Searching for specific files using regex

Question

I'm trying to capture two specific words/sequence of characters in a filename in a folder. What I have so far gives correct output on https://regex101.com/ but not in my script I'm working with.

This is the type of filenames I'm working with:

Bjørn Stallaresvei s 10013.pdf

or

Københavngaten 1 L. 8.pdf

And this is the regex I've come up with so far:

((?<=\s)[a-zA-Z\.]+(?=[\s0-9]+\.pdf))|((?<=\s)[0-9]+(?=.pdf))

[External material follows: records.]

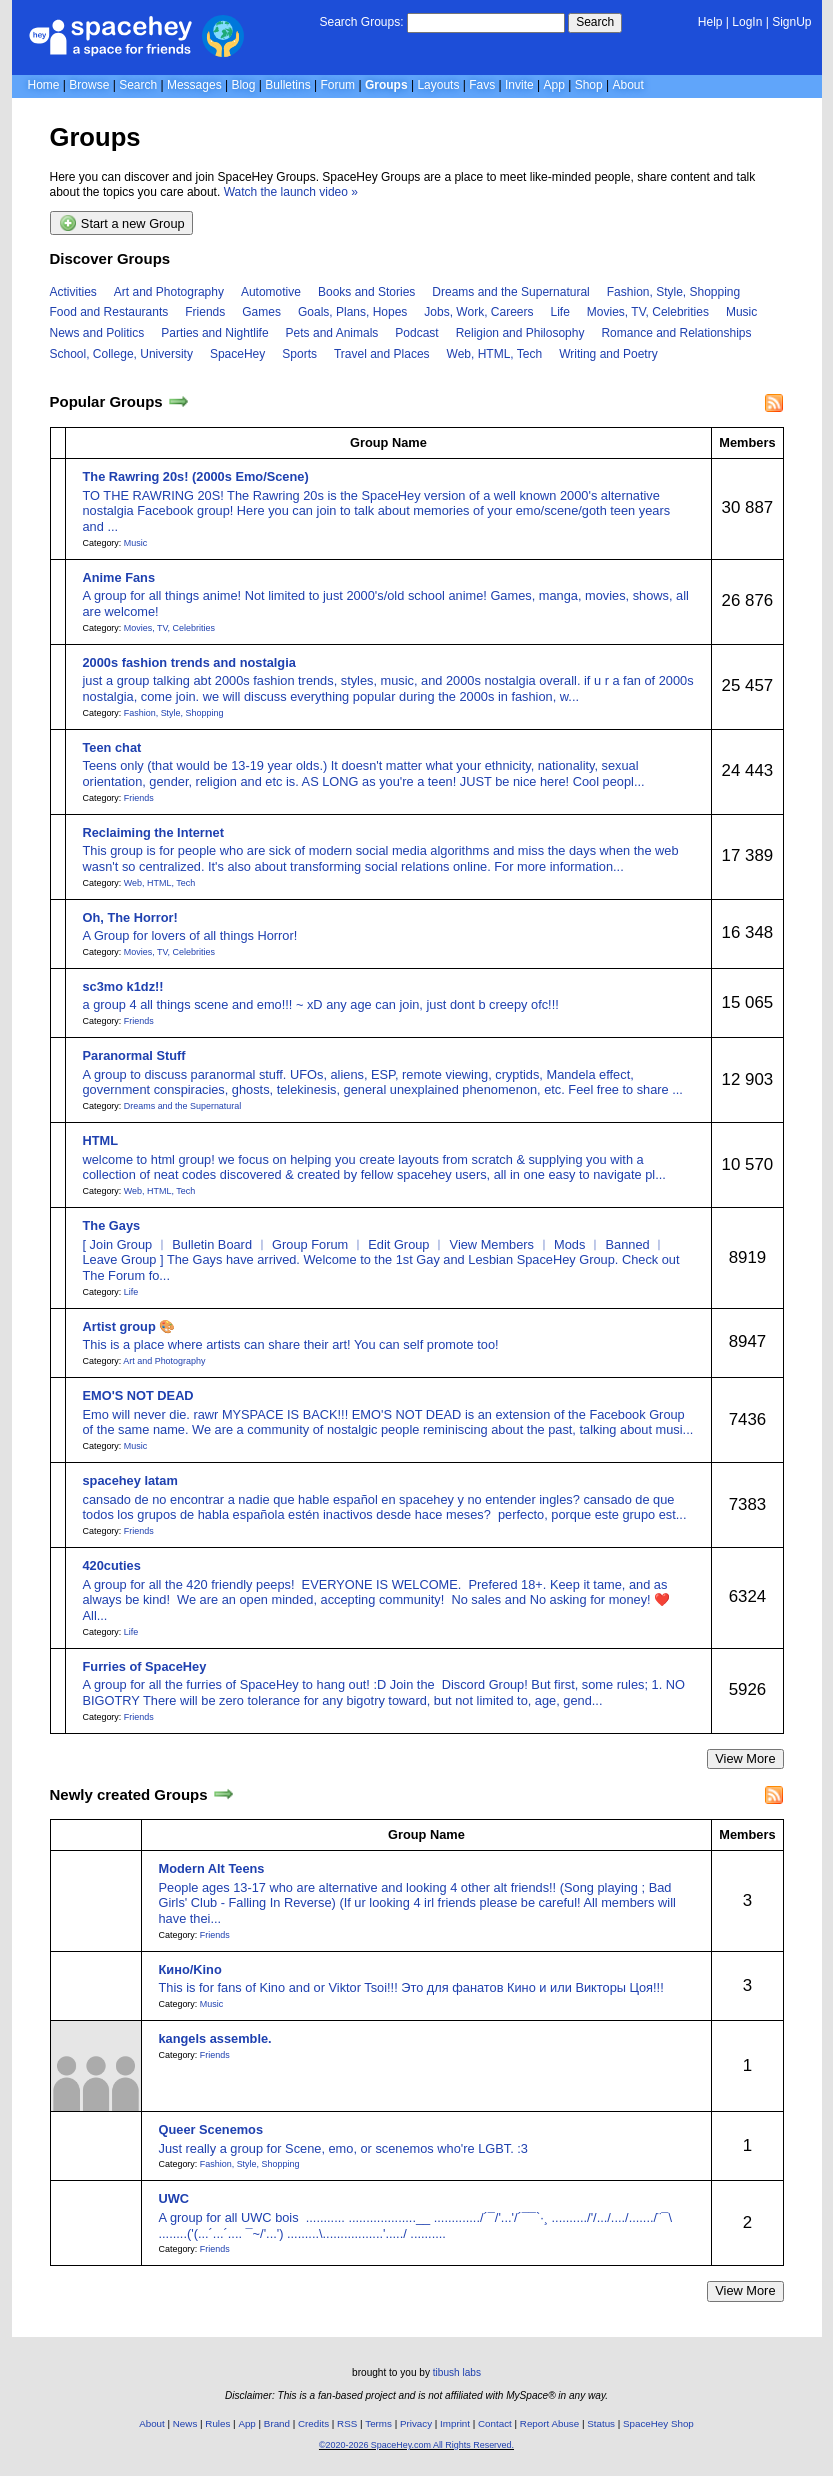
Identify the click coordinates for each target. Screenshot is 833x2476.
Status (601, 2423)
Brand (277, 2423)
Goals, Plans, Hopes (352, 312)
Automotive (271, 292)
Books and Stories (366, 292)
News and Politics (97, 333)
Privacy (416, 2423)
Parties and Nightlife (214, 333)
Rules (217, 2423)
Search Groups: (361, 22)
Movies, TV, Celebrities (648, 312)
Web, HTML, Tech (495, 354)
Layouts (438, 85)
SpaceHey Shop (658, 2423)
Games (261, 312)
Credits (313, 2423)
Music (741, 312)
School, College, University (121, 354)
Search (595, 22)
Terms (378, 2423)
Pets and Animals (332, 333)
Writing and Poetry (608, 354)
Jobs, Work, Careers (478, 312)
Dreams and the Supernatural (510, 292)
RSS (347, 2423)
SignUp (791, 22)
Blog (243, 85)
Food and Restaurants (109, 312)
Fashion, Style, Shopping (673, 292)
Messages (194, 85)
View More (745, 1758)
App (554, 85)
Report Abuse (549, 2423)
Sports (299, 354)
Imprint (455, 2423)
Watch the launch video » (291, 192)
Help (710, 22)
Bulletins (287, 85)
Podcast (416, 333)
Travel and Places (382, 354)
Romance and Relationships (676, 333)
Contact (495, 2423)
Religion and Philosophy (520, 333)
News (185, 2423)
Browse (89, 85)
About (627, 85)
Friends (205, 312)
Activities (73, 292)
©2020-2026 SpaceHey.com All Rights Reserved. (416, 2445)
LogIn (747, 22)
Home (44, 85)
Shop (589, 85)
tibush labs (457, 2372)
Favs (482, 85)
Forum (337, 85)
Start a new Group (122, 223)
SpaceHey (237, 354)
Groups (386, 85)
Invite (519, 85)
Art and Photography (169, 292)
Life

I'm trying to capture in the first line 's' and '10013' - where 's' is the identifier and 10013 is the ID.

Same in the second line, L. is the identifier and 8 is the ID.

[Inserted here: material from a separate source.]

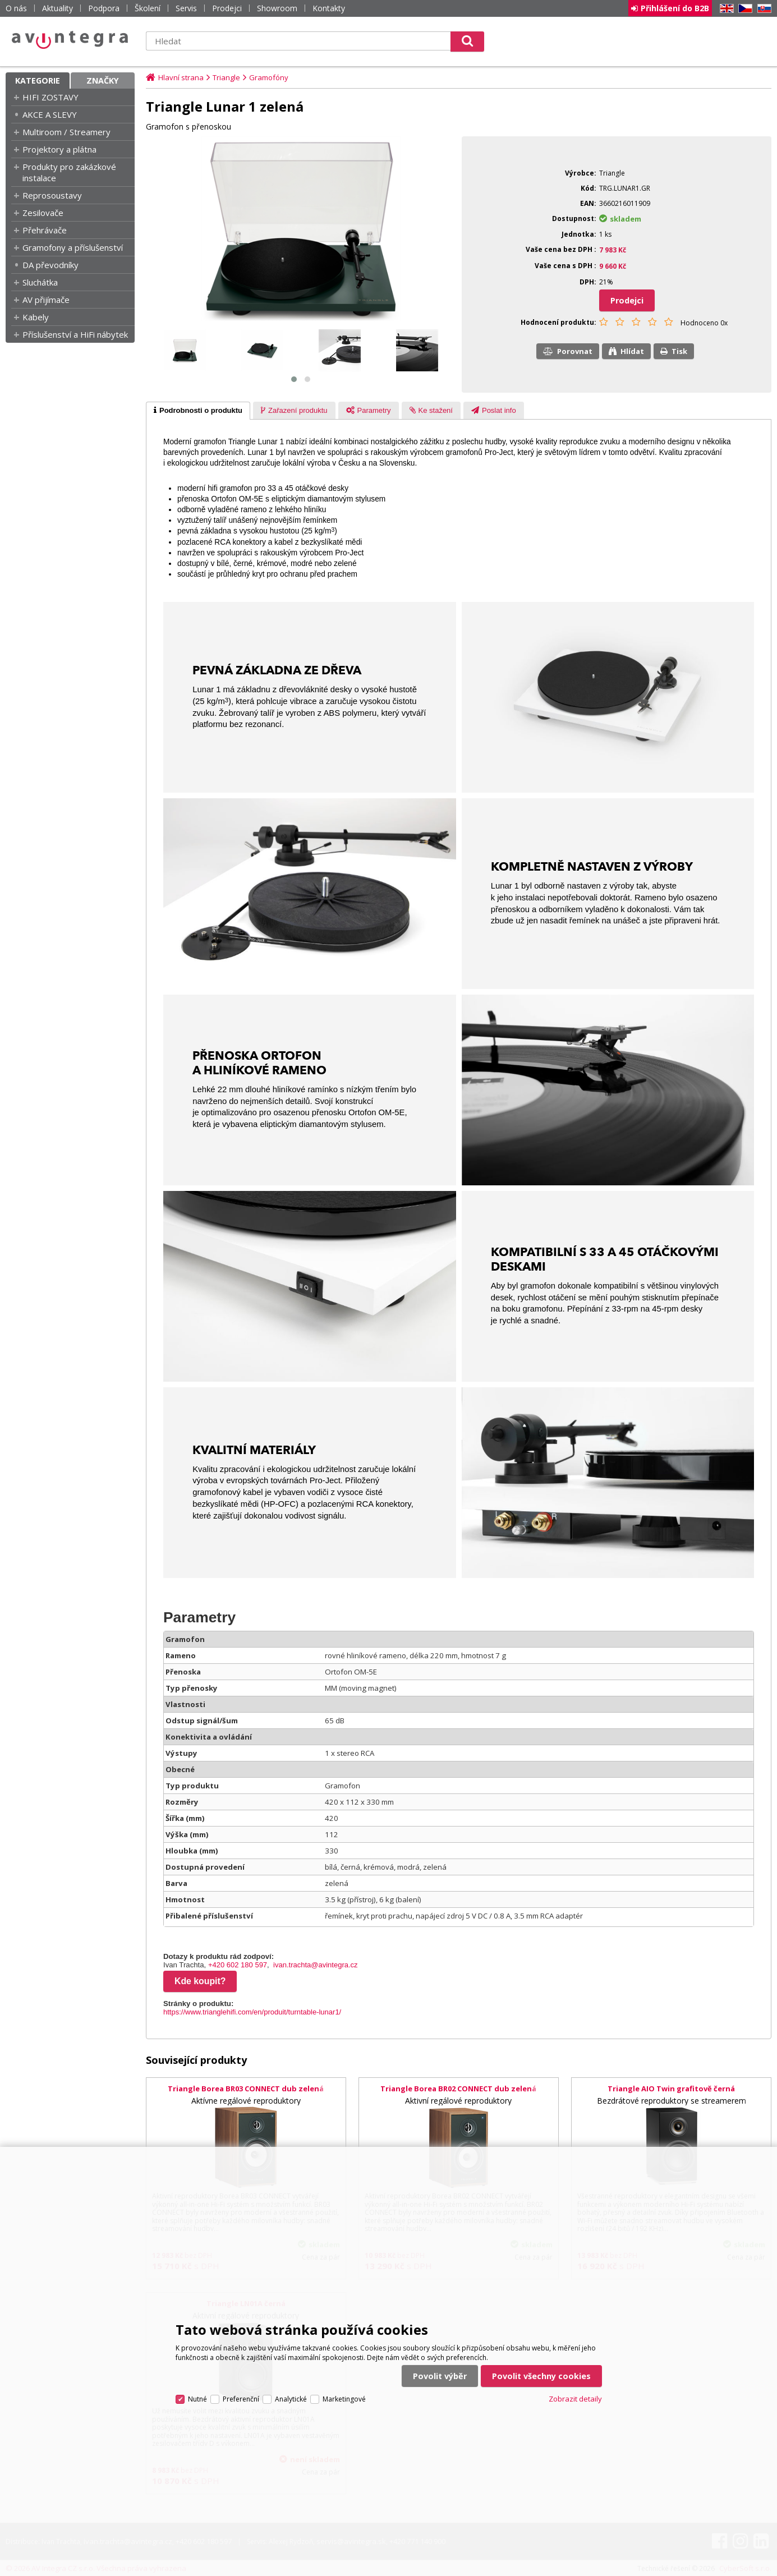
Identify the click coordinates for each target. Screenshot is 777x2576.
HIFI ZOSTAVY (50, 97)
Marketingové (344, 2399)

This is just an example code to show:

import re

string_1 = "Stallaresvei s 10013.pdf"

regexp = r"(((?<=\s)[a-zA-Z\.]+(?=[\s0-9]+\.pdf))|((?<=\s)[0-9]+(?=.pdf)))"
m = re.search(regexp, string_1)

print(m)

And the output only displays one match found:

<_sre.SRE_Match object; span=(13, 14), match='s'>

Answer 1

You may remove the capturing parentheses and use your regex with re.findall:

r'(?<=\s)[a-zA-Z.]+(?=[\s0-9]+\.pdf)|(?<=\s)[0-9]+(?=\.pdf)'

See the online Python 3 demo:

import re
string_1 = "Stallaresvei s 10013.pdf"
regexp = r"(?<=\s)[a-zA-Z.]+(?=[\s0-9]+\.pdf)|(?<=\s)[0-9]+(?=\.pdf)"
m = re.findall(regexp, string_1)
print(m) # => ['s', '10013']

Another way is to rewrite the pattern and capture these bits into 2 groups, see another demo:

import re
string_1 = "Stallaresvei s 10013.pdf"
regexp = r"\s([a-zA-Z.]+)\s+([0-9]+)\.pdf"
m = re.search(regexp, string_1)
if m:
    print([m.group(1), m.group(2)])

Here,

• \s - matches a whitespace
• ([a-zA-Z.]+) - Capturing group 1 matches 1+ ASCII letters or .
• \s+ - 1+ whitespaces
• ([0-9]+) - Capturing group 2 matches 1+ ASCII digits
• \.pdf - just matches .pdf substring.